Mercado de esclavos (con aparición del busto invisible de Voltaire), obra de Dalí.
Pero junto al lado moral luminoso y con frecuencia mezclado con él, está su lado oscuro. Aunque sean datos poco conocidos, Voltaire practicó el comercio de esclavos y la especulación de trigo en tiempos de guerra. Lo arrastró a ello su ansia de riqueza, para igualarse al estamento nobiliario al que tanto odiaba y al que, muy a su pesar, no pertenecía. Otra de las contradicciones éticas de nuestro presunto filósofo fue su declarado antisemitismo, basado más que nada en las fantasías de la Biblia y en una cerril oposición a la también zafia intolerancia canónica del judaísmo. En eso de odiar a los hebreos no era muy original, desde luego. Por lo tanto, en lo tocante a conciencia, la mente de Voltaire albergaba tantas luces como sombras, prevaleciendo las luces en la figura que de él ha trascendido, afortunadamente.
Entendería que, llegados a este punto, alguien dijera que ya basta de apalear al pobre Voltaire. Pues aún queda madera que quemar. ¿Qué tal si me atrevo a afirmar que el escritor parisino ni siquiera era un verdadero filósofo? No al menos un filósofo al uso. Se podría hablar de una cierta filosofía volteriana, pero ésta sería asistemática, más una cátedra de todo un poco que un corpus coherente. A Voltaire le gustaba opinar de lo humano y lo divino, pero sin orden ni concierto y sin cortapisa alguna salvo sus propias conciencia y capacidad de raciocinio. Y eso difícilmente lo convierte en un filósofo al estilo de Descartes, Platón, Aristóteles, Newton o cualquiera de los empiristas a los que seguía. Ni poseía ideas realmente originales ni su agudeza era tal si osaba adentrarse en debates tan crípticos como el de la Naturaleza de las cosas.
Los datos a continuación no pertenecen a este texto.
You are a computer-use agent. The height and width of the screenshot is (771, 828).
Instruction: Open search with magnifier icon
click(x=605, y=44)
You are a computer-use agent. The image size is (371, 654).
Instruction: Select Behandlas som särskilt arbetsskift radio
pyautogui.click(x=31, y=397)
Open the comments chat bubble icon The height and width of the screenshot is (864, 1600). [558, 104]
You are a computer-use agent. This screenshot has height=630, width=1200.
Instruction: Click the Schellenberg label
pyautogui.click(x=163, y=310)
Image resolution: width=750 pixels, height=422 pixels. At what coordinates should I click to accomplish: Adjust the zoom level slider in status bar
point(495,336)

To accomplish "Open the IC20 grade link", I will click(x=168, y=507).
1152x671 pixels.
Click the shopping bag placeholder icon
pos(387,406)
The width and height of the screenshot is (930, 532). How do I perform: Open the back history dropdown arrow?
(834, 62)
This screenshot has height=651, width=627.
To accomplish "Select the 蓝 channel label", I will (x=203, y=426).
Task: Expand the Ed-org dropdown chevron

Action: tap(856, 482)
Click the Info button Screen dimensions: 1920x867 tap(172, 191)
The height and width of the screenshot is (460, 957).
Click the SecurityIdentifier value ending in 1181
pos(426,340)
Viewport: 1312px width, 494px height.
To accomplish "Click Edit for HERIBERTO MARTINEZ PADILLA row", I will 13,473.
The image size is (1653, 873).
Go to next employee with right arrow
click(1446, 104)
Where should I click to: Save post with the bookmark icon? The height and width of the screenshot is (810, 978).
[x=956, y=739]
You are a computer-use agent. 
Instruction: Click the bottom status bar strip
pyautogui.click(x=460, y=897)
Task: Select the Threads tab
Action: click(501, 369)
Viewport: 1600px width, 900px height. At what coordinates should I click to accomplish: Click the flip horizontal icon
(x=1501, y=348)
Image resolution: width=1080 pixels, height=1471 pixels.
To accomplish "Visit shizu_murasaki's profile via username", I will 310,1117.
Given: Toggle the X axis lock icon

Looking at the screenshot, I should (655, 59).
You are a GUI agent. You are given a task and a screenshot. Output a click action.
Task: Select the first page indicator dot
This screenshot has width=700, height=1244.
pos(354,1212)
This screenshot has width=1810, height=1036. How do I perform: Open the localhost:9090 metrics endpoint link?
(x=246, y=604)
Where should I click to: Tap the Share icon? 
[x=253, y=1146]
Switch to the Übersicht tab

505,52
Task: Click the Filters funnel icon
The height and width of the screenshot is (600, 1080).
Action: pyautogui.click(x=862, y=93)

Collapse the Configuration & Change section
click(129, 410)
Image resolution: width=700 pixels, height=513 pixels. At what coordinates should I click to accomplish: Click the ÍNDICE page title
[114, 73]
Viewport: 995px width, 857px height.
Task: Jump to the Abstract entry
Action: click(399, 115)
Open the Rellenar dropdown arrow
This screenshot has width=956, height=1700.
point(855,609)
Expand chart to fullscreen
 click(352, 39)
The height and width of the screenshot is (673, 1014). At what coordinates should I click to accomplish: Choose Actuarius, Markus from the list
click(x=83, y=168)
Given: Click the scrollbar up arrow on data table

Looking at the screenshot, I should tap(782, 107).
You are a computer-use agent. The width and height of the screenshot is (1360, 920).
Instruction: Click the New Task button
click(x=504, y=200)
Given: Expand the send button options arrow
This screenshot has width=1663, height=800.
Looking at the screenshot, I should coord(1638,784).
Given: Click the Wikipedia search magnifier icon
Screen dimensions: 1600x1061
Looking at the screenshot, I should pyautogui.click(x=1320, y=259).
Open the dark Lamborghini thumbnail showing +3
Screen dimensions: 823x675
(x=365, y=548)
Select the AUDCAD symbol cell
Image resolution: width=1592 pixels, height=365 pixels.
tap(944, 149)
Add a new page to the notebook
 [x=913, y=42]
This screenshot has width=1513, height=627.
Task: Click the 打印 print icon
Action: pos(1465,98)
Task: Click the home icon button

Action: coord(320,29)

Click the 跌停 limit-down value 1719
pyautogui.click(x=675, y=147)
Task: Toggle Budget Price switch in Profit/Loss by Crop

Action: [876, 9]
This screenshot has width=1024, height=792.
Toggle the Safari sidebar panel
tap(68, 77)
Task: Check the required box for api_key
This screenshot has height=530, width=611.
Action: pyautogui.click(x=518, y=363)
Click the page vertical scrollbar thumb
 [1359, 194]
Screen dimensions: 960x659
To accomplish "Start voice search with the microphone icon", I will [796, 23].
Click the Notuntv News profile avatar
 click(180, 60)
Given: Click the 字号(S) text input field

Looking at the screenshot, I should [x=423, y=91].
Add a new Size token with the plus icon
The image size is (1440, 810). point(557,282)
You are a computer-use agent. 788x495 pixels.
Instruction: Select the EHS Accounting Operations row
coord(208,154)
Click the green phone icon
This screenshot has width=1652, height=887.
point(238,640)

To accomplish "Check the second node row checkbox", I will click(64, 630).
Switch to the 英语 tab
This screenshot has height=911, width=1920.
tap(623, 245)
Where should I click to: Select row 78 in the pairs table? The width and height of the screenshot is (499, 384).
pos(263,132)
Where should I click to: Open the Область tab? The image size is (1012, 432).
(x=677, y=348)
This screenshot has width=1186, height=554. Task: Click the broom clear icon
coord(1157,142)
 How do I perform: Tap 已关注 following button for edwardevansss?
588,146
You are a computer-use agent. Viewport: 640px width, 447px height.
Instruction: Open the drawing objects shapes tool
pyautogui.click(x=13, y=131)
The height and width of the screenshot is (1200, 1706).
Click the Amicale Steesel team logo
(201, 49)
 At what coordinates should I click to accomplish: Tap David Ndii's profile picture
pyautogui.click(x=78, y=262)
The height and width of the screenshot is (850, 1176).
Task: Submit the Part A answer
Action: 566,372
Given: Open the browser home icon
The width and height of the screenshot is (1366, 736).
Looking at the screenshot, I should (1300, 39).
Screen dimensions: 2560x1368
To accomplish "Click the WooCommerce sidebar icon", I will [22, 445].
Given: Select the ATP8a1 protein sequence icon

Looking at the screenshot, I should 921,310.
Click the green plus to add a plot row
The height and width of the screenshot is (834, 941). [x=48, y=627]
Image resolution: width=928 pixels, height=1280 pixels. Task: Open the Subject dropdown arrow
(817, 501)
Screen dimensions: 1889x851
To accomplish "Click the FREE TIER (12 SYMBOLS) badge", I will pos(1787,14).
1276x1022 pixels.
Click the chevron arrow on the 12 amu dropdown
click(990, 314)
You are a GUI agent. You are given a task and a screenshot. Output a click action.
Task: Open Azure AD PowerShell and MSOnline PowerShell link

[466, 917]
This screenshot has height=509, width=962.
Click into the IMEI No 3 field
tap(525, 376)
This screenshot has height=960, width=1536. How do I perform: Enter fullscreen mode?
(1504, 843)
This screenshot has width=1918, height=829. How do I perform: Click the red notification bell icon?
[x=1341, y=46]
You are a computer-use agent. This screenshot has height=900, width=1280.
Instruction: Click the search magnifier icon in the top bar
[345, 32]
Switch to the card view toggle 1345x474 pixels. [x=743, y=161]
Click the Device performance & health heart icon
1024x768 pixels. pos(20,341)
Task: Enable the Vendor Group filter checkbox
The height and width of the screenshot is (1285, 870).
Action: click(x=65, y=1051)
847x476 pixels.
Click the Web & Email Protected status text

Definitivamente, no fue lo que se dice un filósofo a la vieja usanza, pero sí algo más, algo nuevo. Podría calificársele quizás, con algún precedente, como un pionero de la Sociología. Dicho de otro modo, el primero que se ocupó de analizar los mecanismos y contradicciones de la sociedad de su tiempo. Y también del Poder omnímodo que la dominaba en ese momento. Y eso tenía que ver con su estilo de escribir y su ambición de hacerse comprender elaborando discursos amenos con certeras y epatantes conclusiones.
Una vez han volado todas sus caretas, algo queda del auténtico Voltaire. Por encima de todo, fue un soberbio escritor. Sus textos resultan tan sabrosos a la mente como el agua a un paladar sediento. No pocas veces, sus palabras parecerán disparatadas y hasta repulsivas. Sin embargo, sus frases son tan redondas, encierran tal nitidez y contundencia, que provocan la reflexión y se revitalizan con cada nueva lectura. Qué mejor piropo para un escritor.
Larga vida a Voltaire, quien, armado sólo con su pluma, fue capaz de enfrentarse con bravura a los molinos de la Historia.


[1] Voltaire's Correspondence, ed. T. Berterman, vol 77, (Geneva, 1962), pp. 119-120; también citado en Parton 1884, 554.